The funeral was yesterday: a chapel service conducted by my best friend, Tony, an Anglican priest. I had asked my mother, Meg, to do the reading and she picked the lyrics of a song made famous by Frank Sinatra and, later, Elvis Presley. I didn’t know the story behind the words then but I knew they were the right words.

Softly, I will leave you softly
For my heart would break
If you should wake and see me go
So I leave you softly, long before you miss me
Long before your arms can beg me stay
For one more hour or one more day
After all the years, I can’t bear the tears to fall
So, softly as I leave you there
(Softly, long before you kiss me)
(Long before your arms can beg me stay)
(For one more hour)
Or one more day
After all the years, I can’t bear the tears to fall
So, softly as I leave you

Then, a couple of days ago, Meg thought she would like to give the reading over to Mandy, one of Anthony’s nieces. This was an absolutely lovely exchange and Mandy looked up the history of the words and found out that Presley said the song originated when a man was dying and his wife was sitting by his bedside. As she began to doze off, he felt himself beginning to die and he wrote the words to the song on a notepad.

During the last 30 hours of Anthony’s impending death I had dozed off a couple of times, holding his hand. It was only when I woke and went outside to have a chat with Ming about the possibility that Anthony might actually die (something I couldn’t get my head around), that Ants died. Just like that. Softly, peacefully, alone but not alone because we were there.

It is impossible to describe my grief and shock at 9.40pm Wednesday 23rd, so I am not even going to try here. I can remember saying ‘no’ a few times because I couldn’t believe it. I hugged and kissed him, unable to accept that he was dead.

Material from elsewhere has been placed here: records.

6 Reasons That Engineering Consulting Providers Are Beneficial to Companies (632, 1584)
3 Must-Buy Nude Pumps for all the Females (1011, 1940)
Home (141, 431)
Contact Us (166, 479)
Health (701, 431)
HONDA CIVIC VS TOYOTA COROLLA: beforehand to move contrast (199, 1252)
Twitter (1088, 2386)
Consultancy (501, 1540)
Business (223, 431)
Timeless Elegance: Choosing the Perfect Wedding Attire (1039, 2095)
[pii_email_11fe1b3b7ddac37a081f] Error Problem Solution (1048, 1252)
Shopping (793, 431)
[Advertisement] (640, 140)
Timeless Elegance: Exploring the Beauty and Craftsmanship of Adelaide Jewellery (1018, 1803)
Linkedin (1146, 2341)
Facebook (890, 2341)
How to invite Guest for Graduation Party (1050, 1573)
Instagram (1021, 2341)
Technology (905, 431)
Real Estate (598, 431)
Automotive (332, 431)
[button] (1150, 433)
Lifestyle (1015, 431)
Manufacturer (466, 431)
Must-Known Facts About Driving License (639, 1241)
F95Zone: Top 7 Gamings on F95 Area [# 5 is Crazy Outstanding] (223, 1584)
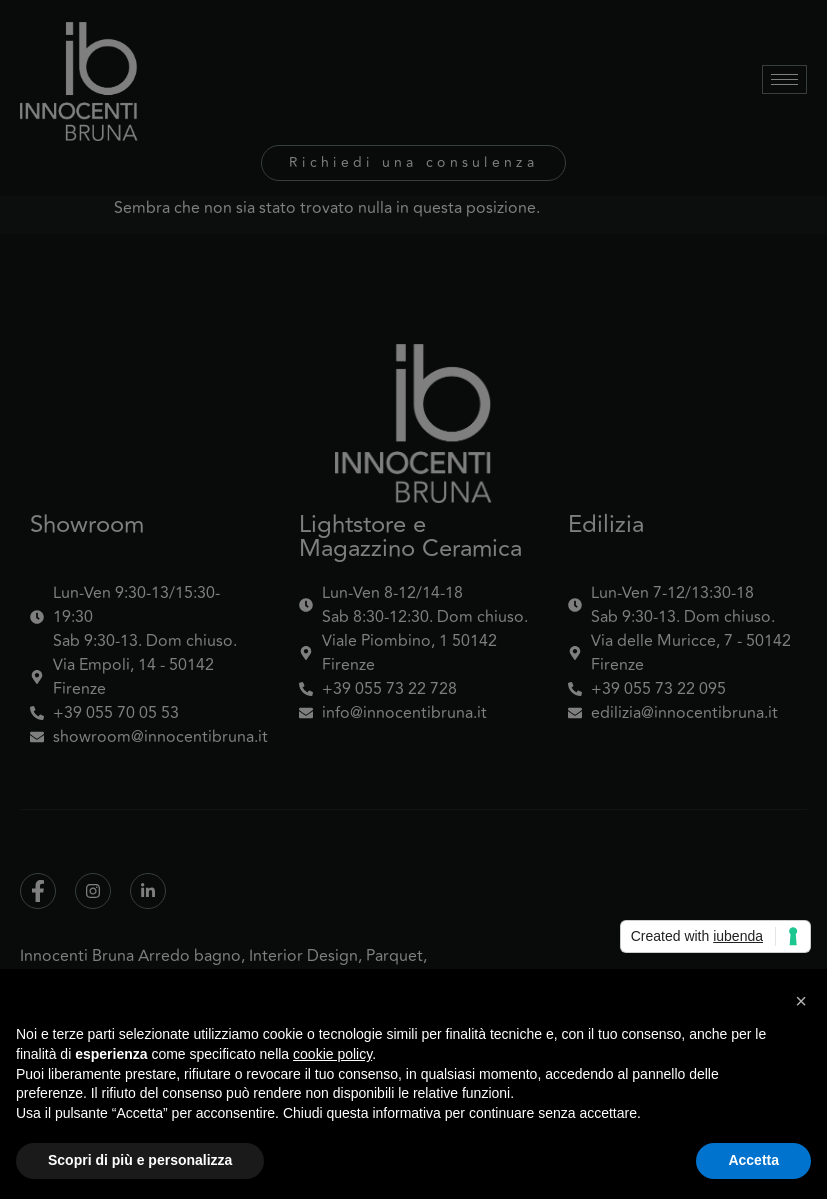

After the reading, Ming and I got up and did the eulogy and I was a bit shocked to see how many people were there – 150 maybe and many people had to stand as the seating was taken so fast. Old school friends of Anthony’s, nursing home staff, his entire extended family and my entire extended family, neighbours and friends and also people I’d worked with at the university, as well as a bunch of Ming’s friends. I felt so proud that I had a husband, and Ming had a father, who would draw such a crowd of people who loved and respected him so much.

https://barrettfunerals.etributes.com.au/etributes/anthony-goyder/dvd-tribute/

This man, Anthony, was my hero, my inspiration, and my definition of love.